Kristen Haase is Associate Professor and Nursing at the University of British Columbia. Shabbir Alibhai is a Professor at the Department of Medicine at the University of Toronto.

JimboXYZ says
What about Covid ? If Cancer gets this perspective, why not Covid ? A pass for cancer is that the science people finally acknowledging religion as the ultimate cause of anything death related ? Whatever Deity one worships makes the final call to return to something other than being a human being, that it applies to animals or anything else living that dies. Crazy concept is that most people’s pets will also die from cancer ? Maybe that’s the lesson of having a pet, that eventually one observes the life cycle from puppy to Euthanasia ?
DaleL says
Youth is the cure. Age is the leading cause of death. According to one source, in 2024, there were 2,387,165 US Americans age 90 and older. 573,554 of them died that year. That is a death rate of 240 per 1,000 people. In contrast, the death rate for 1-9 year olds was 0.2 per 1,000.
My take, from this story and from my experience, is that there are doctors for just about every specialty, but too few specialize in caring for the elderly. In a recent conversation with my general practitioner, he was going over my health issues. I told him that I didn’t have anything that couldn’t be cured by being 50 years younger. His comment was that he wasn’t even born 50 years ago.
Whether in Canada or the USA, we need doctors who specialize in geriatric patients. I worry less about what I may die with, than what I will die from. In any case, it is not my goal to take ever more pills and see ever more doctors. And yet, this seems to be my fate and that of my friends.
Laurel says
As Gilda Radner said when she found out she had cancer, “It’s always something!”
Yep.
As a patient of Mayo Clinic, I have a “Care Team.” The Care Team sends me emails regarding follow ups for whatever concerns my doctor has, or tests that need to be watched, and maybe retested until the concern is found to be stable or gone. Regular common tests and vaccines are recommended and scheduled. Twice a year, I have an appointment with a Medicare specialist, regarding my current health, which is then followed up by an appointment with my doctor. This is Medicare approved, and Medicare promoted.

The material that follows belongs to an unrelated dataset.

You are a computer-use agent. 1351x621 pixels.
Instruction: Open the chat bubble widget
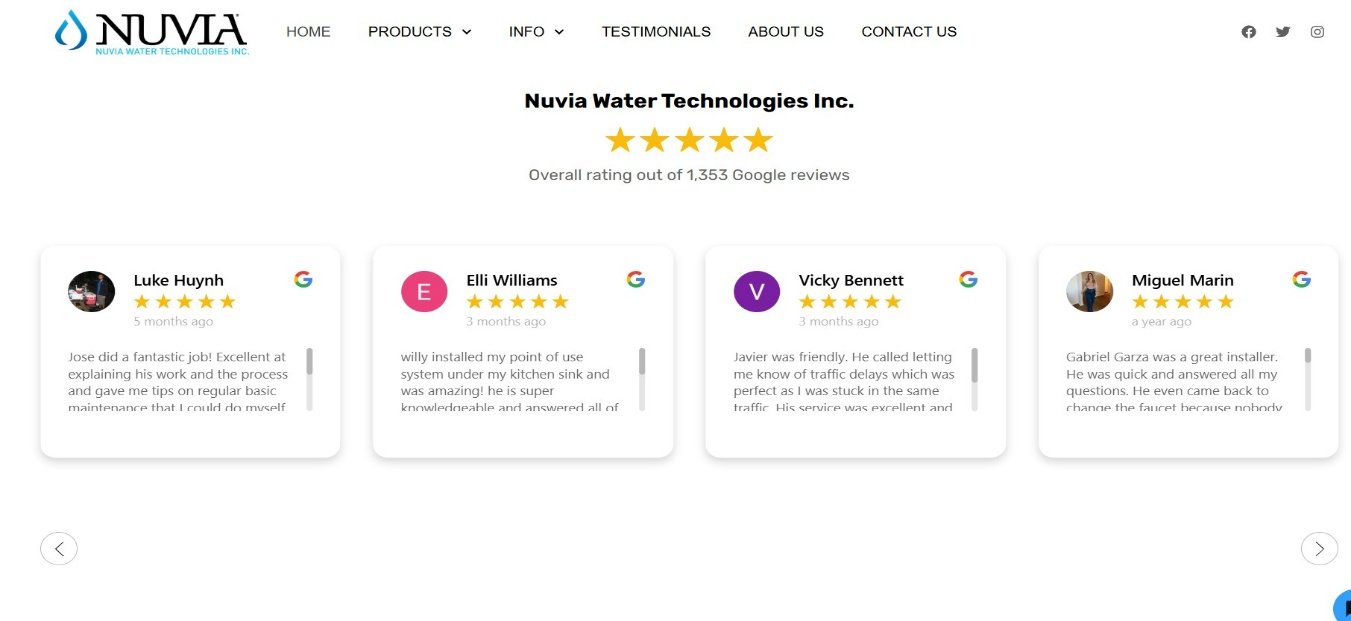1343,607
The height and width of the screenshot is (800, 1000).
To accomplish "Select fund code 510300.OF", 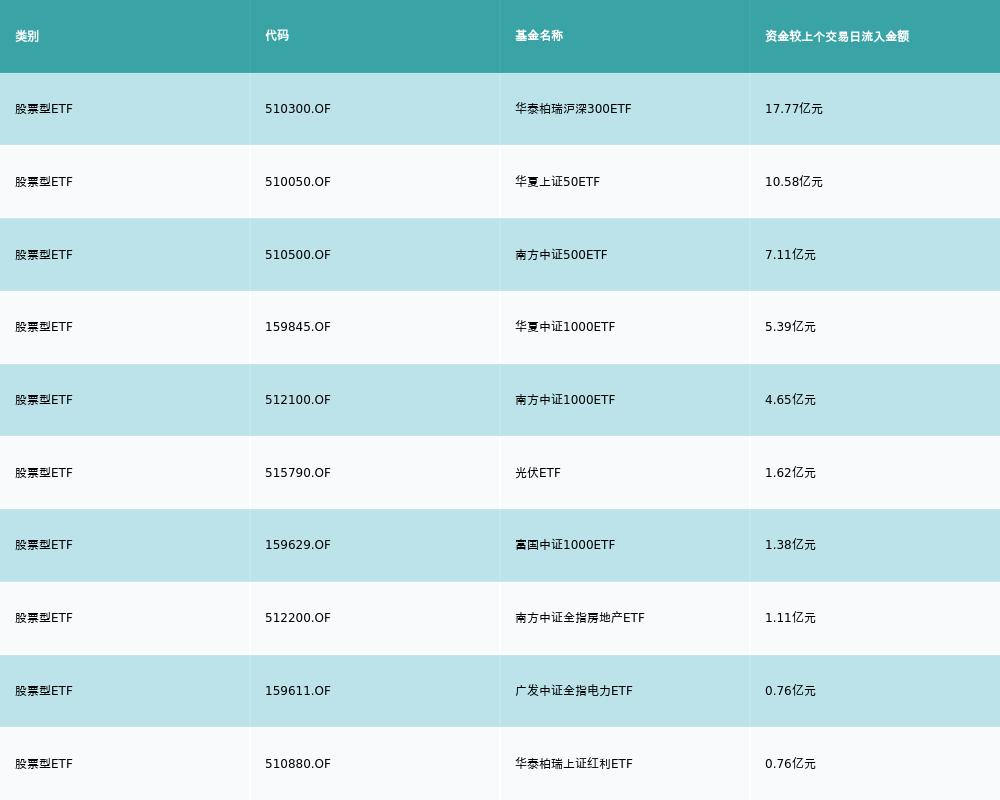I will pyautogui.click(x=298, y=108).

The rest is up to me to listen and participate.
Any cuts to Medicare may very well end this activity that promotes health, and is intended to be proactive. Many other insurance companies will not pay for this, and will only approve non-profit Mayo Clinic as a last resort for the very ill. When the approved doctors and hospitals, on the companies’ lists, no longer can help the patient. What is our government doing to help? Profit over people.
Fight for your Medicare, and I’m not talking about Medicare Advantage, which is private industry.